A Cannes, un docu poignant donne la parole aux victimes d’Hissène Habré
Le film raconte l'horreur vécue par les victimes de la tragédie tchadienne qui a fait 40 000 morts
« C’était une affaire de nègres qui a été passée sous silence » : le cinéaste tchadien Mahamat-Saleh Haroun présente, lundi à Cannes, un documentaire poignant sur la répression sanglante menée par l’ancien dictateur Hissène Habré.
« Hissein Habré, une tragédie tchadienne », hors compétition, donne la parole aux victimes oubliées de cette tragédie qui a fait 40 000 morts.

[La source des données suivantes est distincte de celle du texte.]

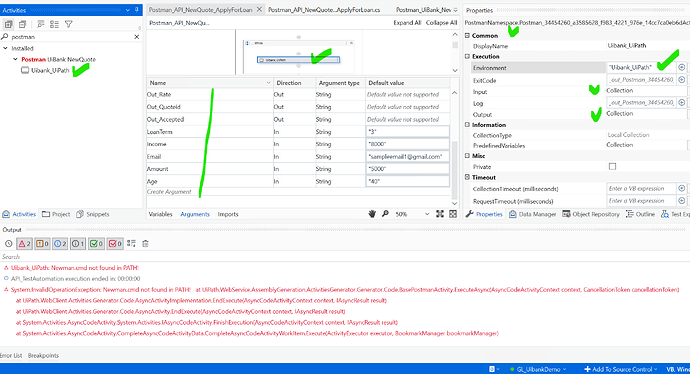The height and width of the screenshot is (374, 690).
Task: Click the Pan hand tool icon
Action: [372, 214]
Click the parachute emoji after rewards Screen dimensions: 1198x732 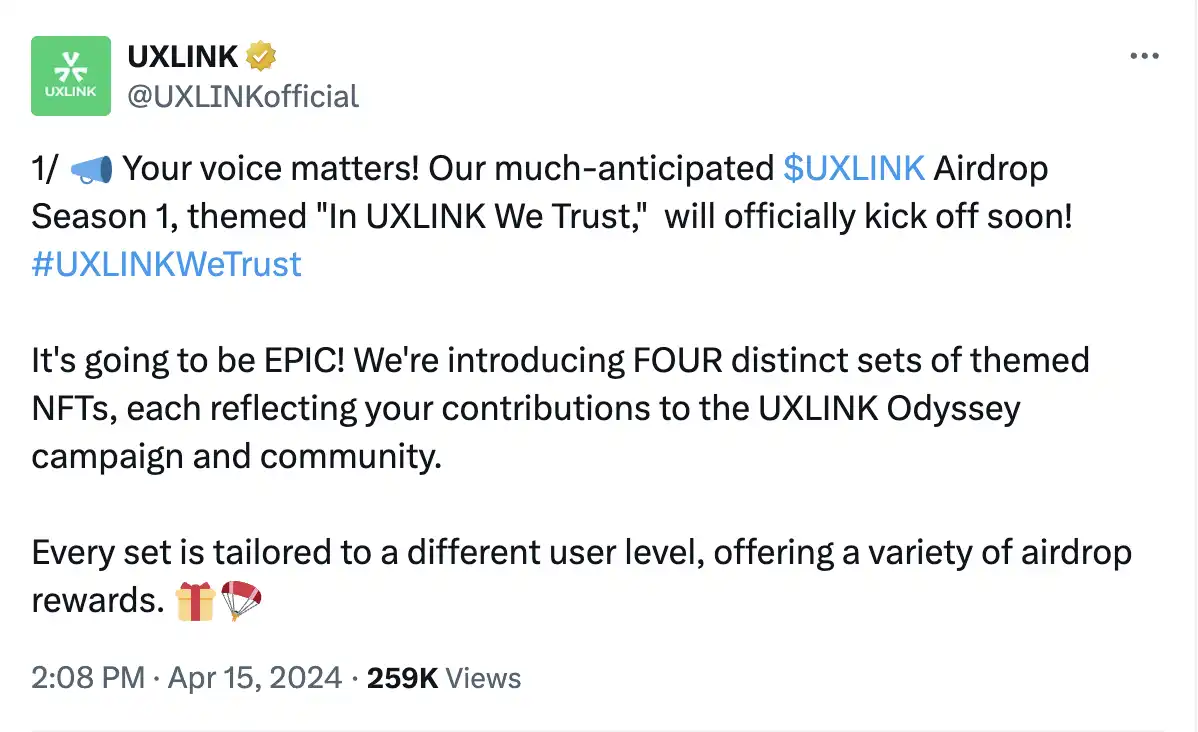(x=241, y=601)
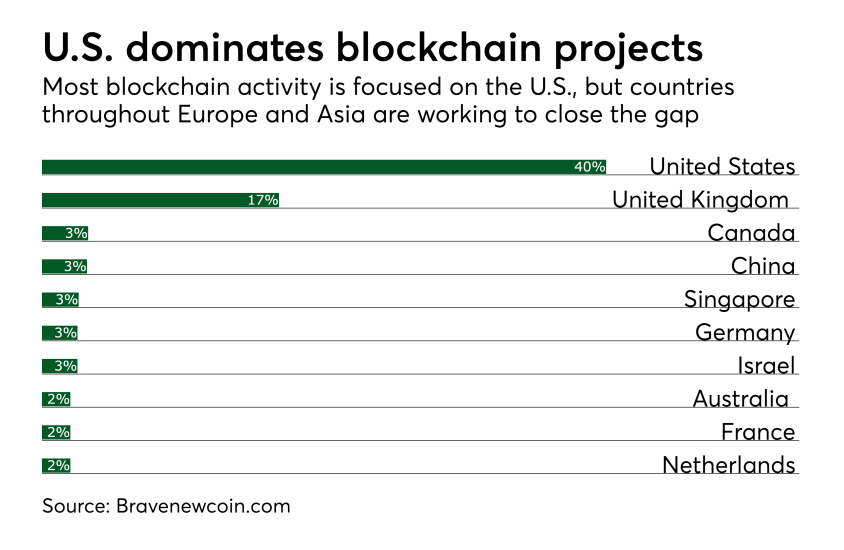Open the Bravenewcoin.com source credit
This screenshot has height=550, width=844.
(x=166, y=506)
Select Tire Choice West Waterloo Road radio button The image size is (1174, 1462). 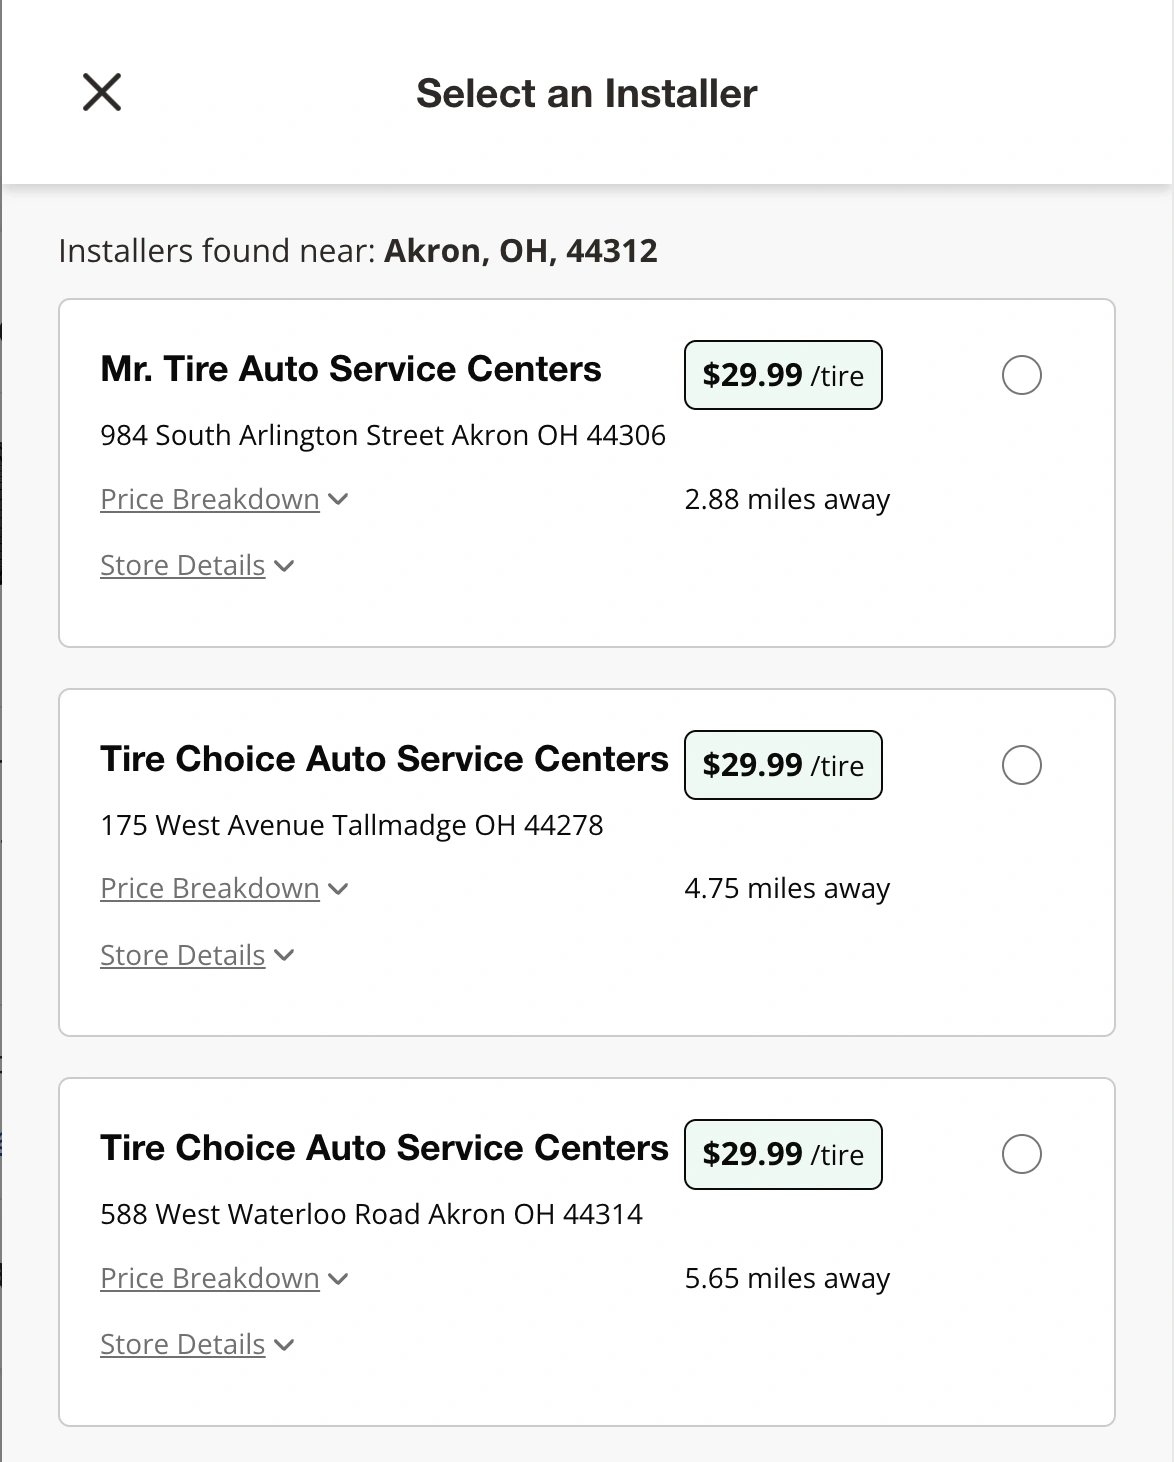pyautogui.click(x=1021, y=1154)
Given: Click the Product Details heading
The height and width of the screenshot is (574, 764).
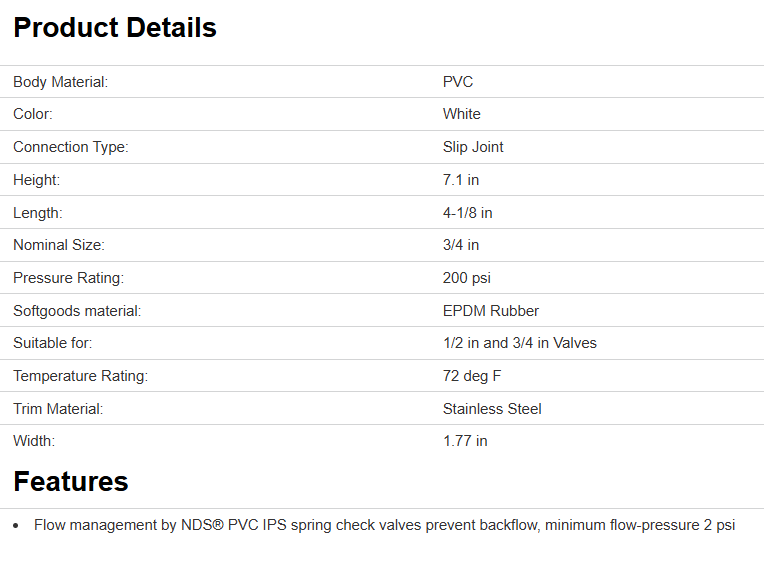Looking at the screenshot, I should [x=115, y=28].
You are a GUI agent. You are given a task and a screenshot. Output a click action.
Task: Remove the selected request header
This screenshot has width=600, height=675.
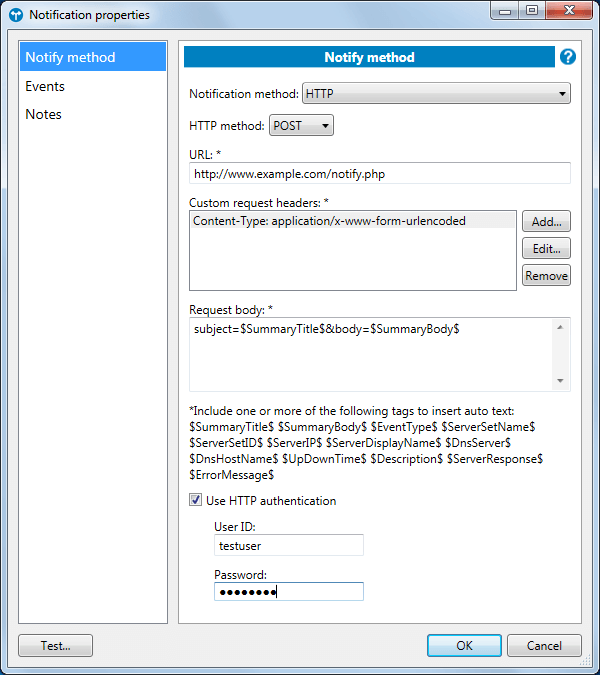(546, 276)
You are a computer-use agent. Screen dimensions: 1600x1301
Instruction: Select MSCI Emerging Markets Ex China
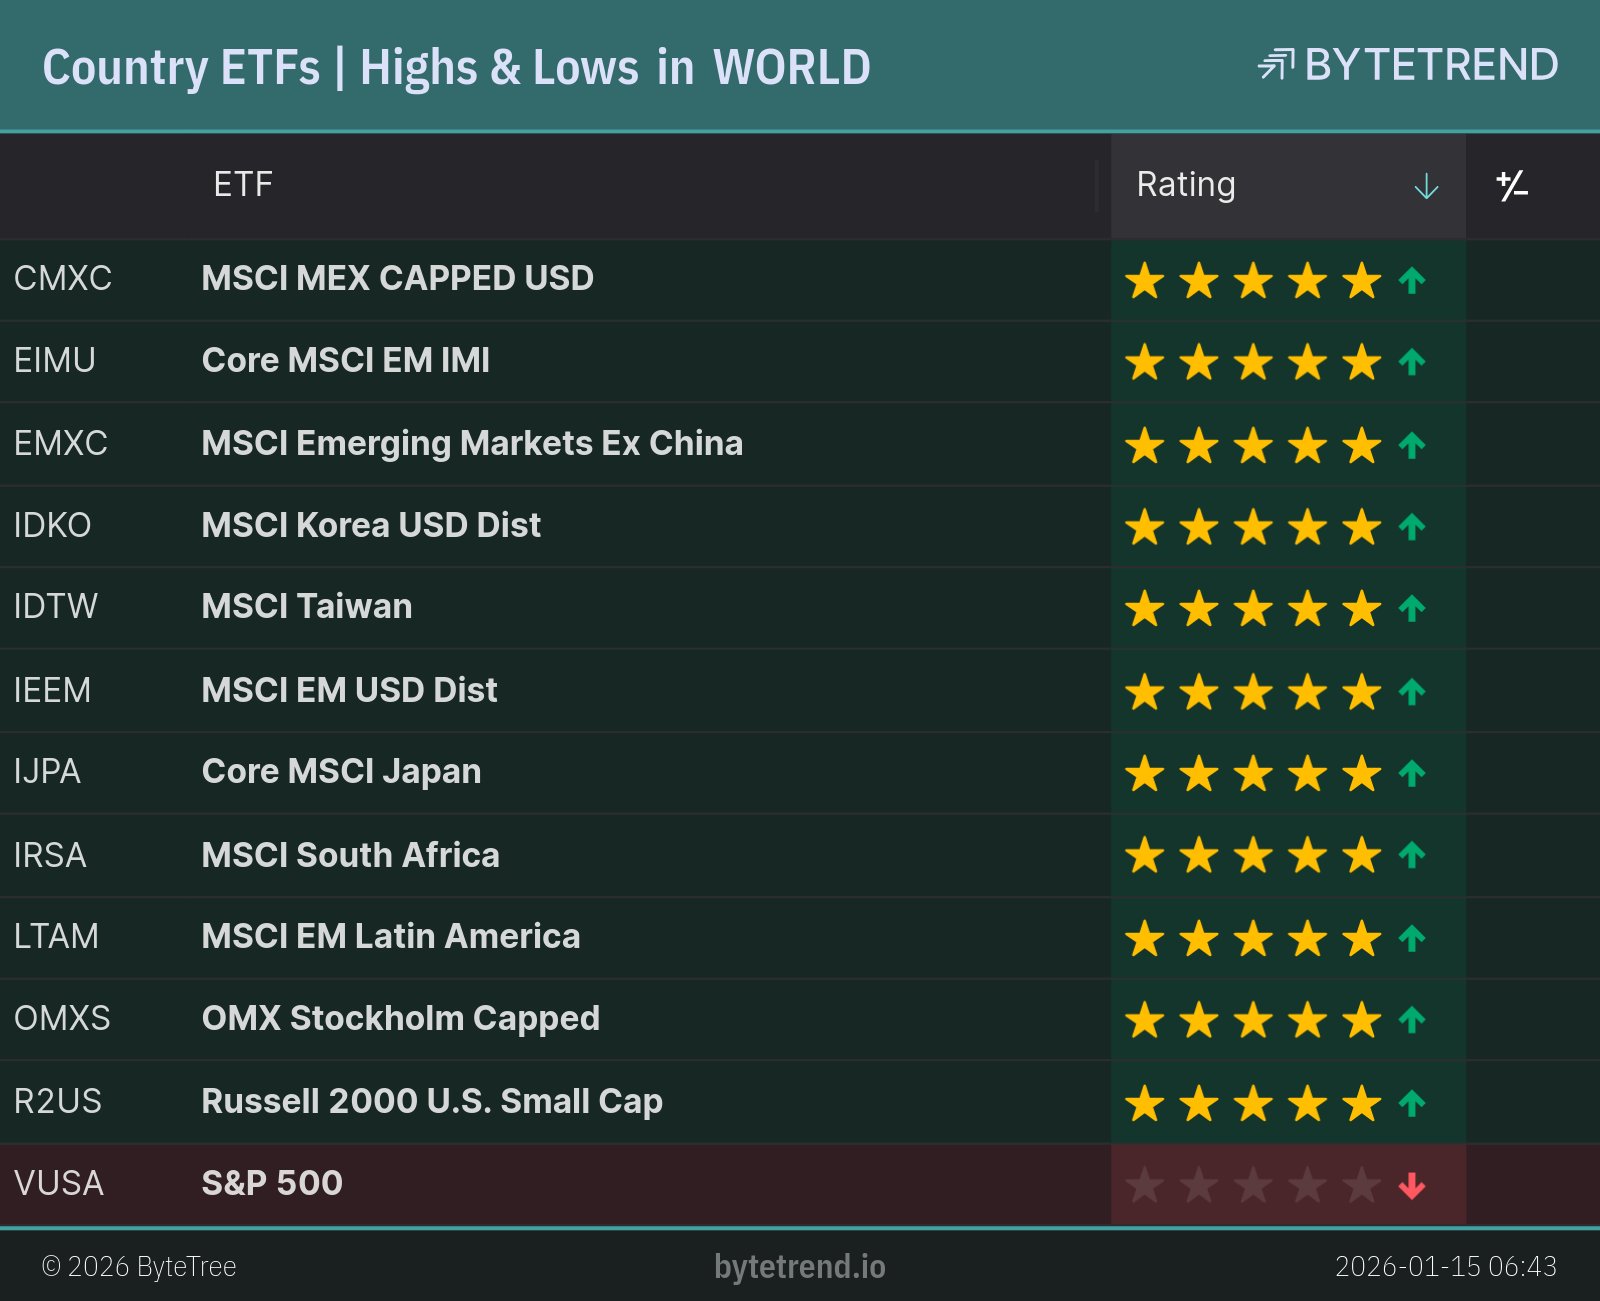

Pourquoi est-il si nécessaire de donner la parole aux victimes du régime d’Hissène Habré ?
« Parce l’horreur vécue par ces hommes et ces femmes n’a pas reçu l’attention des médias à l’époque (Hissène Habré fut président de 1982 à 1990, ndlr). Ils étaient focalisés sur d’autres sujets, le colonel Kadhafi en Libye, la guerre froide et, pour reprendre le titre d’un documentaire d’une cinéaste camerounaise (le film d’Osvalde Lewat en 2009, ndlr), c’était une ‘affaire de nègres’ qui a été passée sous silence.
Je voulais porter un regard de l’intérieur, un regard juste qui donne toute la place aux victimes d’Hissène Habré et de sa police politique, la Direction de la documentation et de la sécurité (DDS).
C’est d’ailleurs pourquoi j’ai confié à Clément Abaïfouta, un ancien détenu sous la dictature, qui était chargé de la terrible tâche d’enterrer ses codétenus, de se faire le porte-parole de tous ces morts. C’est lui le fil rouge du film, qui mène des entretiens avec des victimes qu’il connaît personnellement ».
La présentation du film à Cannes coïncide avec le procès de l’ancien dictateur. Est-ce voulu ?
(Arrêté en 2013 à Dakar, où il était en exil depuis 1990, Hissène Habré a comparu pour « crimes contre l’humanité et crimes de guerre du 20 juillet 2015 au 11 février 2016 devant les Chambres africaines extraordinaires (CAE), juridiction créée par l’Union africaine. Le verdict est attendu fin mai).
« C’est une coïncidence du calendrier, mais je dois dire qu’elle tombe bien parce qu’il n’y a pas meilleur endroit que le Festival de Cannes pour donner un écho à la parole des victimes et faire connaître au monde les souffrances qu’elles ont endurées, les tortures, les viols…
C’est une façon de leur rendre justice une deuxième fois après un procès long et douloureux. D’autant que le procès ne leur a pas donné entière satisfaction. Hissène Habré, qui n’a pas reconnu la légitimité de la juridiction devant laquelle il comparaissait, n’a pas voulu leur parler et ils ont perçu ce silence comme du mépris. Cela a accentué leur colère ».
Une question revient en voyant votre film : pourquoi ce massacre ?
« La réponse, comme souvent pour ce type de génocide, on ne la connaît jamais vraiment.
L’une des victimes que l’on voit dans le film, Robert Gambier, qu’on accusait à tort d’être libyen, explique que les dirigeants tchadiens sacrifiaient peut-être des gens pour que les dieux leur permettent de garder le pouvoir.
Je ne reprends pas cette explication divine à mon compte. Je pense plutôt qu’ils se servaient de ce régime de terreur pour conserver le pouvoir.
Mais c’est de toute façon une chose impensable, au sens littéral du terme, de même que la Shoah ou le massacre des Tutsis au Rwanda sont impensables. On ne peut que condamner parce que l’esprit humain a du mal à comprendre ».